** Supplied information follows **

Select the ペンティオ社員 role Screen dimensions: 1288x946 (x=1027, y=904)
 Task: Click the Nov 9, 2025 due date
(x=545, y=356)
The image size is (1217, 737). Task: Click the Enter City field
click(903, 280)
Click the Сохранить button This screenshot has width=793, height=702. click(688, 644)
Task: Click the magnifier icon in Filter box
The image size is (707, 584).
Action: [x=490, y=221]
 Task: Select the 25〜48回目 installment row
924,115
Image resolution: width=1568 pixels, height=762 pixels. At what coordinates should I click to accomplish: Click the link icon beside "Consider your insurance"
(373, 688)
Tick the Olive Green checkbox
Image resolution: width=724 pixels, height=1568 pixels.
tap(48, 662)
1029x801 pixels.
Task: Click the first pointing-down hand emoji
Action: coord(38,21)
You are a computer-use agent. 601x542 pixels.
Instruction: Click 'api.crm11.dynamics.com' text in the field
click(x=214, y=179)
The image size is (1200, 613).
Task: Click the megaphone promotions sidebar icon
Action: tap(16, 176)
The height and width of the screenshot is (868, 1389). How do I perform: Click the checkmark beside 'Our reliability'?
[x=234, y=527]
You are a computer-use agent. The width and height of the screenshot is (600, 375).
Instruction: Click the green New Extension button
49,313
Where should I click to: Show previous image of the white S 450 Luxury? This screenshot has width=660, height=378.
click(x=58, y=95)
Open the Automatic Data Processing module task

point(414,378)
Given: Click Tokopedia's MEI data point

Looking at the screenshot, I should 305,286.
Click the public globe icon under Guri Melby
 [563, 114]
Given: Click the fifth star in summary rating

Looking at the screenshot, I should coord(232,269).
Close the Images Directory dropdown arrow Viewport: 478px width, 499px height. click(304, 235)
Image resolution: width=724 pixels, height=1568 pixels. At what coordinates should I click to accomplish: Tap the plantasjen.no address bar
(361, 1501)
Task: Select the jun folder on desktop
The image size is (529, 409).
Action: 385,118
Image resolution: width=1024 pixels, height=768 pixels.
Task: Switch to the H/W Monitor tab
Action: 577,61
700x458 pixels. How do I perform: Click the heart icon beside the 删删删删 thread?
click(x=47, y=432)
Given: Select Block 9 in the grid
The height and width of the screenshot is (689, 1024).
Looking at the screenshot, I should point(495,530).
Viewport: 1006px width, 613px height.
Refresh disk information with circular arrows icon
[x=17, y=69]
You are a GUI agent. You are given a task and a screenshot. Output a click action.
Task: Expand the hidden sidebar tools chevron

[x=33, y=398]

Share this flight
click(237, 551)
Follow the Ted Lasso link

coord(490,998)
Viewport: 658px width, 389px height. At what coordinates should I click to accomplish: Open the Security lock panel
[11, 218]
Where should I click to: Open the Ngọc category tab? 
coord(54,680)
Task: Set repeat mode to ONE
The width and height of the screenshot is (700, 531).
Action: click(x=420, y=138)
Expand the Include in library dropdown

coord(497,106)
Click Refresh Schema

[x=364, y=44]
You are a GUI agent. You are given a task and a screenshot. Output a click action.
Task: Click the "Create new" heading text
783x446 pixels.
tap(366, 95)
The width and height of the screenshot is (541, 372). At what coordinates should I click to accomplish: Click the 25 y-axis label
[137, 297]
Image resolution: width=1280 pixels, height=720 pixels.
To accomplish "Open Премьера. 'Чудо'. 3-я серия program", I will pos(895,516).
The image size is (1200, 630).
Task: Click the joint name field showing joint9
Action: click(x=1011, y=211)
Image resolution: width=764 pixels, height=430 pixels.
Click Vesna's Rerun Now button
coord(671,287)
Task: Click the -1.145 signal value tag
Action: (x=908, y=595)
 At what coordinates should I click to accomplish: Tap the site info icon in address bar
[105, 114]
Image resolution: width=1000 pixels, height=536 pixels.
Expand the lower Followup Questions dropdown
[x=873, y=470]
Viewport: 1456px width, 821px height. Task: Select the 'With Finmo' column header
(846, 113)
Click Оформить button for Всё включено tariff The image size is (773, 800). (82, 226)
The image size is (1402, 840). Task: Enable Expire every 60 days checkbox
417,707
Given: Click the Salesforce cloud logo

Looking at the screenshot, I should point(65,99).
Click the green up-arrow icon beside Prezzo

** End of Supplied information **

What is needed: From the listing above, return each line with the word "computer".

Output below:
You are a computer-use agent. 601x542 pixels.
You are a computer-use agent. The width and height of the screenshot is (600, 375).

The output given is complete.